Do what I did, buy an RTIC and let it set in the sun on the back deck for a few hours, it'll make ice to the rim and you can dump it in the fish box and set your RTIC back out in the sun to make more......


----------



## Shmelton

The new one I'm buying is going to be named "Mind the Gaff " think.

Some others I thought of
"Show me you Buoys"
For sail boat "Coming about"
"No Beaching"
"Channel Frustration"
"Motorboating Son of a Beach"


Sent from my iPhone using Tapatalk


----------



## photofishin

I've been in the tech field for a bunch of years. My new Sea Hunt 27 is named Mega-Bite.


----------



## sealark

My 40 ft was named, Gulf Rogue.


----------



## MikeH

If I ever have a boat I would name it “Bought by Accident”


----------



## jack2

if i ever had a boat, i wouldn't have any friends to go fishing with.]
jack


----------



## Jason

This was by far my most favorite sled....possibly looking to upgrade so it will be Saltwater Gospel II since the next one will have twins and maybe be a cat!


----------



## photofishin

my kids wanted me to name the boat "Your Mom". LOL Where are you? I'm on "Your Mom"!!!


----------



## CB541

"Huck Bucket" lol


----------



## sealark

I like my commercial boat name Gulf Rogue, forgot to add, long gone.


----------



## Oily business

All of our boats have been called Oily business!


----------



## sealark

Oily business said:


> All of our boats have been called Oily business!

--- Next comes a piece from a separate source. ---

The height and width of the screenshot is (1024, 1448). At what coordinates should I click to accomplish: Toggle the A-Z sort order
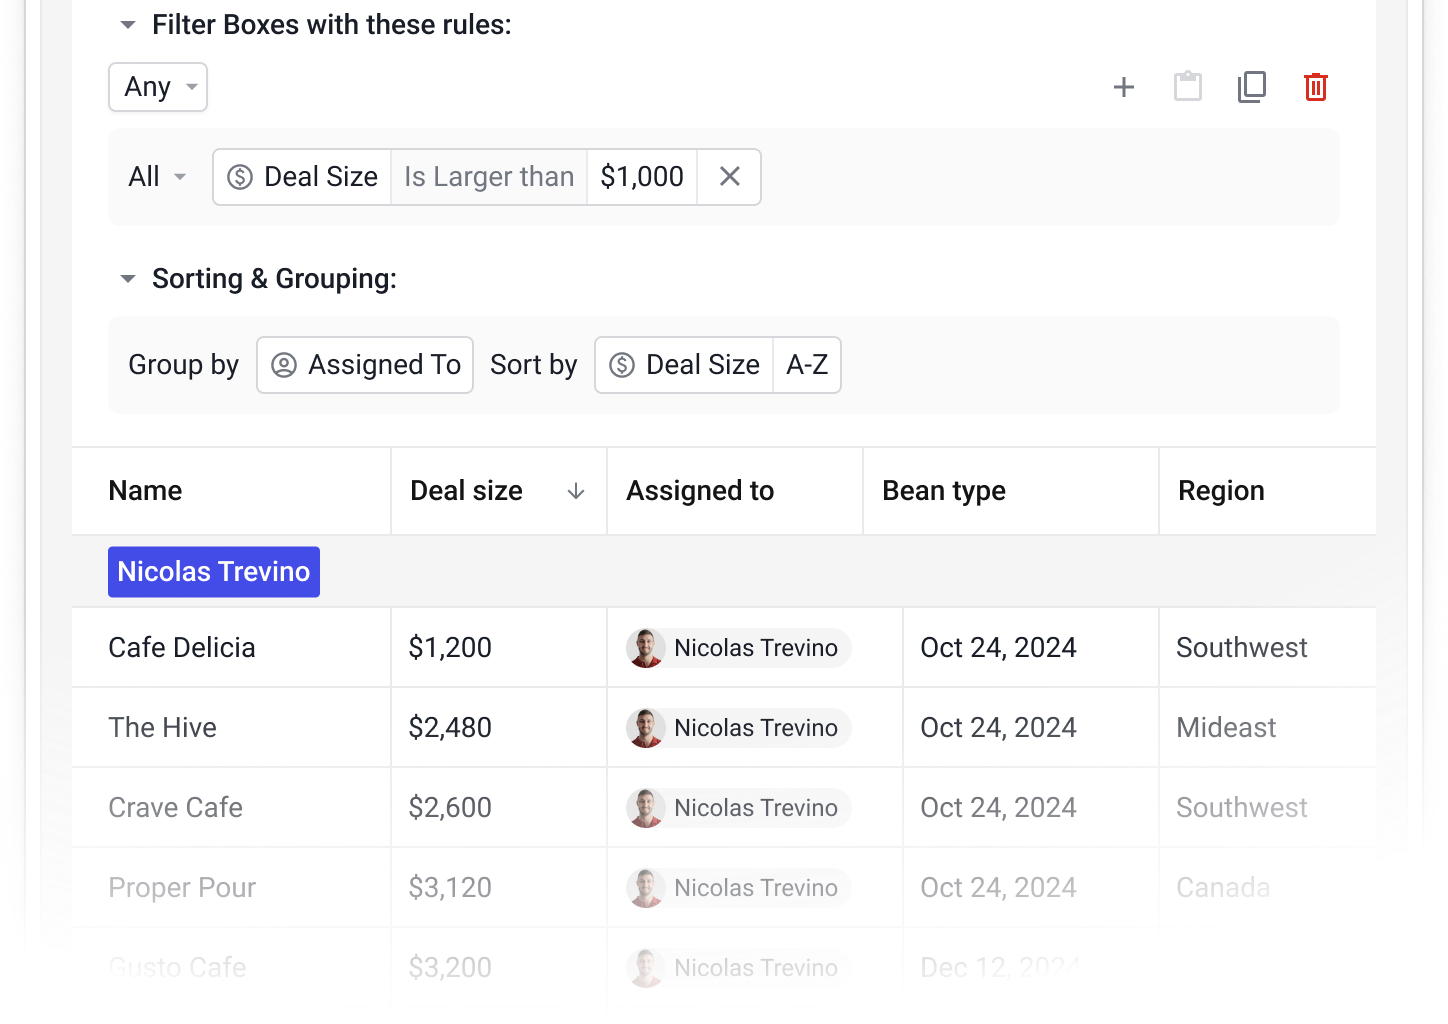[x=806, y=365]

You got that right. The 6-71 in the Gulf Rogue had a wooden catch tray under it with rags inth it. If a 71 series isn't leaking oil, there's none in it.


----------



## sabanist

If i had a big boat id name it on a jaws pun “bigga boat”

i have an everglades 243 and was thinking of “King Slayer”


----------



## JoeyWelch

I see a Blazer Bay in Loxley every morning named “ The Rodfather”


----------



## jwilson1978

JoeyWelch said:


> I see a Blazer Bay in Loxley every morning named “ The Rodfather”


Oh ya you diff need that gold plated pistol LOL


----------



## Boardfeet

Rodfather...I like that!


----------



## sealark

The Gulf Rogue
Pensacola Fl.


----------



## Boat-Dude

I want to name my boat but I like to just blend in and not stick out.


----------



## sealark

Documented boats must have a name and home port.on stern plus a document number permanent on hull.


----------



## MrFish

Boat-Dude said:


> I want to name my boat but I like to just blend in and not stick out.


There's a boat named No Name. They kinda stick out though. They just went like 16 for 18 on swords with One Shot and boated a BFT a few weeks ago.


----------



## Boat-Dude

I get 16 to 18 LY's but thats it.


----------



## JoeyWelch

Boat-Dude said:


> I get 16 to 18 LY's but thats it.


Hey
Its a start!


----------



## Realtor

@C

Knot Shore


----------



## Boat-Dude

LY-Express


----------



## LY-zer

Genie's Wish


----------



## jwilson1978

Nothin to sea here


----------



## H2OMARK

Bare-A-Cooter


----------



## JoeyWelch

Saw this one in Loxley.
Don’t think he’s from around here


----------



## Boardfeet

Pez Loco


----------